Plaats op de openbare weg

Voor een volledig (en erg langdradig) overzicht voor alle fietsers, zie wegcode.be. Hieronder vatten we samen wat je moet weten met betrekking tot specifiek de speed pedelec.

  • Algemene regels (exclusief uitzonderingen via onderbord):
    • Speed pedelecs worden toegelaten tot delen van de openbare weg aangeduid met borden D7 en D9
    • D10 fietspaden (cirkelvormig blauw bord met daarop fiets én voetganger boven elkaar) zijn verboden.
    • Tot 50km/u heb je vrije keuze tussen fietspad en rijbaan
    • Vanaf 50km/u moet je op het fietspad fietsen, tenzij dit fietspad verboden is, dan mag je op de rijbaan fietsen.
    • In fietsstraten mag je je gedragen als elke andere fiets.
    • Verbodsborden primeren boven fietsstraat borden.
  • De regels lijken op deze van bromfiets klasse B, maar zijn niet hetzelfde. Zo heeft het bromfietsicoon met vermelding ‘B’ geen enkele betekenis voor de speed pedelec.
  • Een specifiek verkeersbord met symbool van een bromfiets met de letter P geeft uitzonderingen aan (verplichting, verbod, toelating). Zie pagina verkeersborden.
  • Binnen de bebouwde kom mogen twee speed pedelecs naast mekaar rijden. (Artikel 43.2 KB 01.12.1075)
  • Buiten de bebouwde kom moeten wagens 1.5m zijdelingse afstand houden voor het inhalen van een speed pedelec. (binnen de bebouwde kom 1m)
  • Speed pedelecs hebben toegang tot schoolstraten.
  • Speed pedelecs hebben toegang tot trage wegen, tenzij anders vermeld aan die wegen.
  • B22 en B23 gelden ook voor speed pedelecs: toelating rechtdoor te rijden of rechtsaf te slaan bij rood licht, mits veilig mogelijk

Passagiers

  • Het is verboden kinderen jonger dan 3 jaar te vervoeren
  • Kinderen tussen 3 en 8 jaar kunnen vervoerd worden, mits installatie en gebruik van een geschikt beveiligingssysteem. (maximum één passagier en indien toegelaten volgens COC)
  • Het is de speed pedelec verboden personen te vervoeren in een aanhangwagen. (Art. 16§2Bis – KB 10.10.1974)

Aanhangwagen

Op het vlak van aanhangwagens (AHW) wordt een speed pedelec beschouwd als bromfiets. Een aanhangwagen is elk voertuig dat bestemd is om door een ander te worden voortbewogen.

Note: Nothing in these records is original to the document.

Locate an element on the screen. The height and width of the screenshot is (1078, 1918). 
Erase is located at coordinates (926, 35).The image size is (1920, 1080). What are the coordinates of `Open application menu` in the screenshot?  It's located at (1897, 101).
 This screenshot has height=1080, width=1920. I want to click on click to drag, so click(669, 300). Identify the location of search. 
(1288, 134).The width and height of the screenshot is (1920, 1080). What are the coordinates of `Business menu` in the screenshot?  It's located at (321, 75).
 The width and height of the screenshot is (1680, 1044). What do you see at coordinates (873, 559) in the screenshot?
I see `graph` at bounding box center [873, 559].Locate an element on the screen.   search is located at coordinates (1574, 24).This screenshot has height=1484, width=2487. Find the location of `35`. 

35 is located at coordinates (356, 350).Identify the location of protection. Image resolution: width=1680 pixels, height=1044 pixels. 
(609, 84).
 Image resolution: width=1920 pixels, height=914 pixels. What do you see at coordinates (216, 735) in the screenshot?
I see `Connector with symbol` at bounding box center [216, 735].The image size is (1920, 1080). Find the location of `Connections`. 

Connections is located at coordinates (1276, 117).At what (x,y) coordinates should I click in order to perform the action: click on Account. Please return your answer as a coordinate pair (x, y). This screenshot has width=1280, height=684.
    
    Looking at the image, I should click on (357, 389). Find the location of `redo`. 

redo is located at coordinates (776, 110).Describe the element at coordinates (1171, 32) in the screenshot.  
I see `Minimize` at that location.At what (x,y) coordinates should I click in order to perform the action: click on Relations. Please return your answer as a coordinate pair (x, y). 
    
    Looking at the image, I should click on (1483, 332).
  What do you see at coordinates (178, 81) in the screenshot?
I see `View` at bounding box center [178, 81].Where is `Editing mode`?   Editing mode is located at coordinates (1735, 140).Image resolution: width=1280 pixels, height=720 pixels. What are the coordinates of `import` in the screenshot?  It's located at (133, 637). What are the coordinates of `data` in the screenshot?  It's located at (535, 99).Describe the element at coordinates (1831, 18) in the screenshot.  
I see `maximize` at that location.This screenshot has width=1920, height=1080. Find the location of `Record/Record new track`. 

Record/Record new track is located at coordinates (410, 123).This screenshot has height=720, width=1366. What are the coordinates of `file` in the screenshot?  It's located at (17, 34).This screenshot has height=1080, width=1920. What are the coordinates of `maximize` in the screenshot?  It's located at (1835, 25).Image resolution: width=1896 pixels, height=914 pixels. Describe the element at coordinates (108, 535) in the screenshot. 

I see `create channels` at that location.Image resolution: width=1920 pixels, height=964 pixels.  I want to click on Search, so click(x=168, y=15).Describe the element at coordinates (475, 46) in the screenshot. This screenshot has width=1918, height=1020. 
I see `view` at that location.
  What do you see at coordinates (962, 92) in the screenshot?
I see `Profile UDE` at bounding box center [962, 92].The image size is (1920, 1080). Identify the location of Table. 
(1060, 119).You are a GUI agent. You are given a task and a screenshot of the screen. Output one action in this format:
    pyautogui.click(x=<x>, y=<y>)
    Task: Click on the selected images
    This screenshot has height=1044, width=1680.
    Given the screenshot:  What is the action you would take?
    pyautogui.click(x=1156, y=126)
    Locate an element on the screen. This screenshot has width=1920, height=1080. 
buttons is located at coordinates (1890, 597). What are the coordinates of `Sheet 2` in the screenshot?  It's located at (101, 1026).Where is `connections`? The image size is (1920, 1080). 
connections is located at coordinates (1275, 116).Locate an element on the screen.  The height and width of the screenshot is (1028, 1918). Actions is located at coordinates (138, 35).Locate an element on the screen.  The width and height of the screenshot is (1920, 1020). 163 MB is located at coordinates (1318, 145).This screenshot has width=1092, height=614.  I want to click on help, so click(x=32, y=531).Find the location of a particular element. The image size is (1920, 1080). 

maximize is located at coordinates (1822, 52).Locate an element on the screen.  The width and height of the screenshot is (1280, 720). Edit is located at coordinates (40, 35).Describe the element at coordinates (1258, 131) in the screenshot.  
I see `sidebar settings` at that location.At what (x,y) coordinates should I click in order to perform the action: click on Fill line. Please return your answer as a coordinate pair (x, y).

  • Bevestiging van een aanhangwagen aan een bromfiets brengt geen wijziging in de classificatie van dit voertuig.
  • De aanhangwagen moet overeenstemmen met het technisch reglement van de bromfietsen en motorfietsen.
    • AHW moet achteraan uitgerust zijn met twee rode reflectoren (minimumhoogte 40 cm) (Art. 13.6Bis – KB 10.10.1974)
    • AHW moet achteraan uitgerust zijn met de voor SP voorziene lichten (stand, rem, …), indien de buitenafmeting van de AHW de lichten onzichtbaar maakt. (Art. 13.6Bis – KB 10.10.1974)
    • Maximum breedte van de AHW is 0,75 m. (Art 15a) – KB 10.10.1974)
    • AHW moet voorzien zijn van een reproductie van de kentekenplaat zoals bij auto’s (Art. 30 – KB 20.07.2001)
    • Een AHW moet niet worden ingeschreven indien de toelaatbare maximummassa niet meer bedraagt dan 750kg.
  • Fietskarren (officieel fietsaanhangwagens) zijn niet noodzakelijk ontworpen om aan dit technisch reglement te voldoen. De veel voorkomende Croozers en Thule fietskarren zijn alvast ontworpen om achter fietsen te hangen. Ze mogen dus niet aan een speed pedelec bevestigd worden. Ook niet als ze bedoeld zijn voor het vervoer van huisdieren.
  • De askoppeling mag niet worden gemonteerd aan fietsen met elektrische achterwielaandrijving, tenzij de fabrikant dit toestaat. Men kan dus stellen dat je best als regel neemt dat een speed pedelec geen fietskar mag voorttrekken en al naargelang de fabrikant, geen aanhangwagen in het algemeen. Als een aanhangwagen is bevestigd aan je speed pedelec, mag je niet langer op gelijke snelheid naast een andere speed pedelec of rijwiel rijden.